• Task directions: When you reach the line that holds "The image size is (689, 276).", start copying exactly and keep going through the final line of the data, leaving out pictures.

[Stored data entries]
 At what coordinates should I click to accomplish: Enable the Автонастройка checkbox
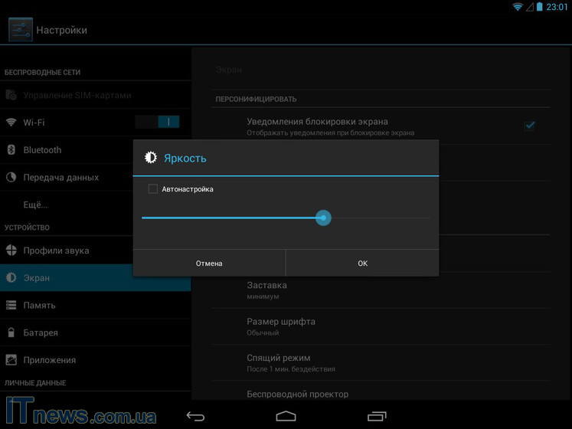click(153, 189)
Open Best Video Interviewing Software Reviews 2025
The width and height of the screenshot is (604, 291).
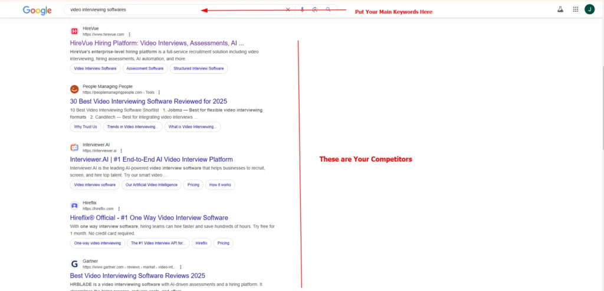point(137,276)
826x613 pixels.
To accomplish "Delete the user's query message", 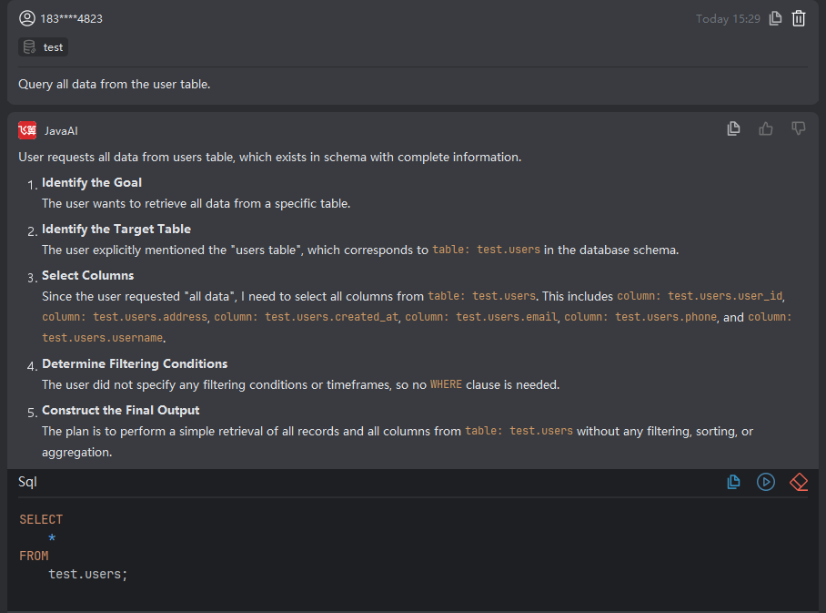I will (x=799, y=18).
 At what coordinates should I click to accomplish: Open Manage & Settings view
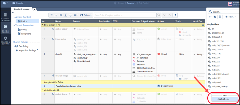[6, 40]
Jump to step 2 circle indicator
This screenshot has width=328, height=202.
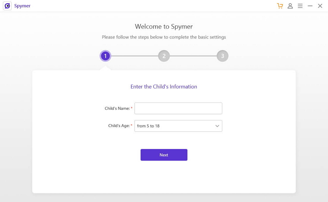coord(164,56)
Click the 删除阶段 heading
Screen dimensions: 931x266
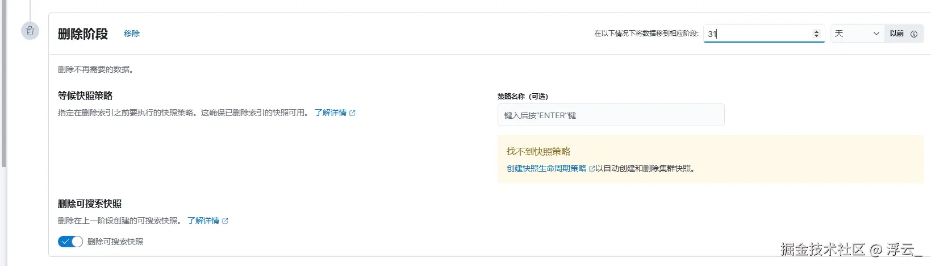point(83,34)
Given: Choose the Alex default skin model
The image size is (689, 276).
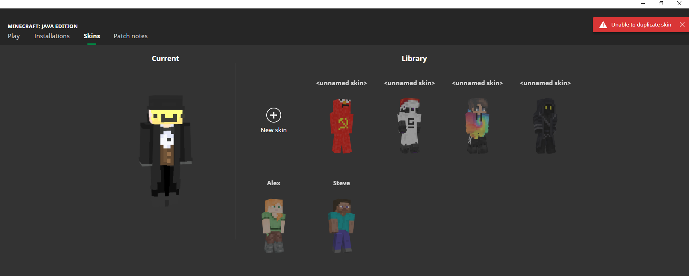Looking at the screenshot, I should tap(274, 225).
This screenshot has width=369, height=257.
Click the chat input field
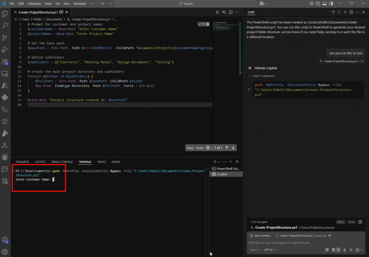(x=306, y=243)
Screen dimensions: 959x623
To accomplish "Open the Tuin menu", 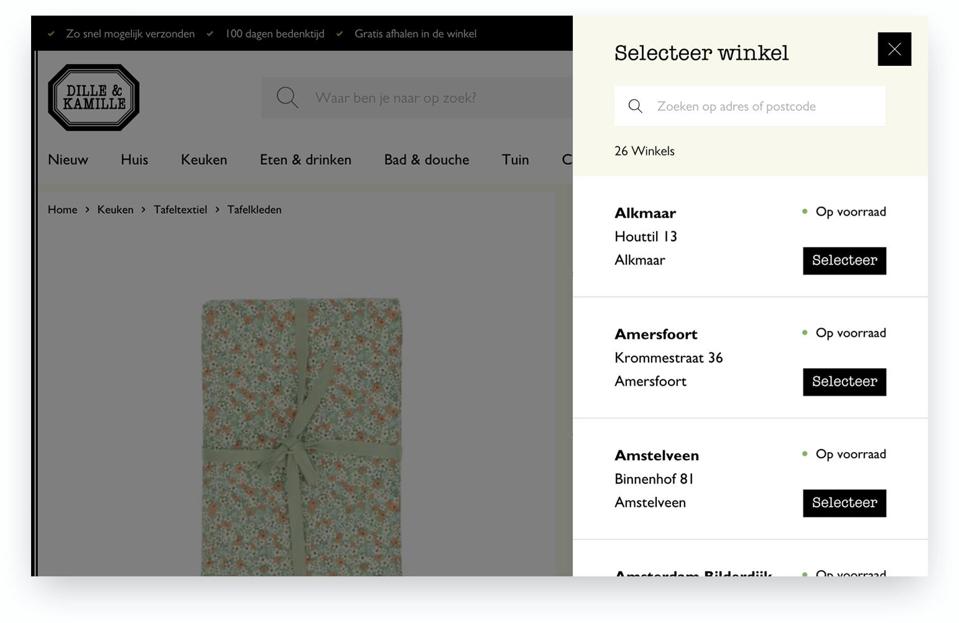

• Final answer:
The image size is (689, 276).
Looking at the screenshot, I should tap(274, 225).
This screenshot has width=369, height=257.
Click the chat input field
(x=306, y=243)
Screen dimensions: 959x623
To accomplish "Open the Tuin menu", 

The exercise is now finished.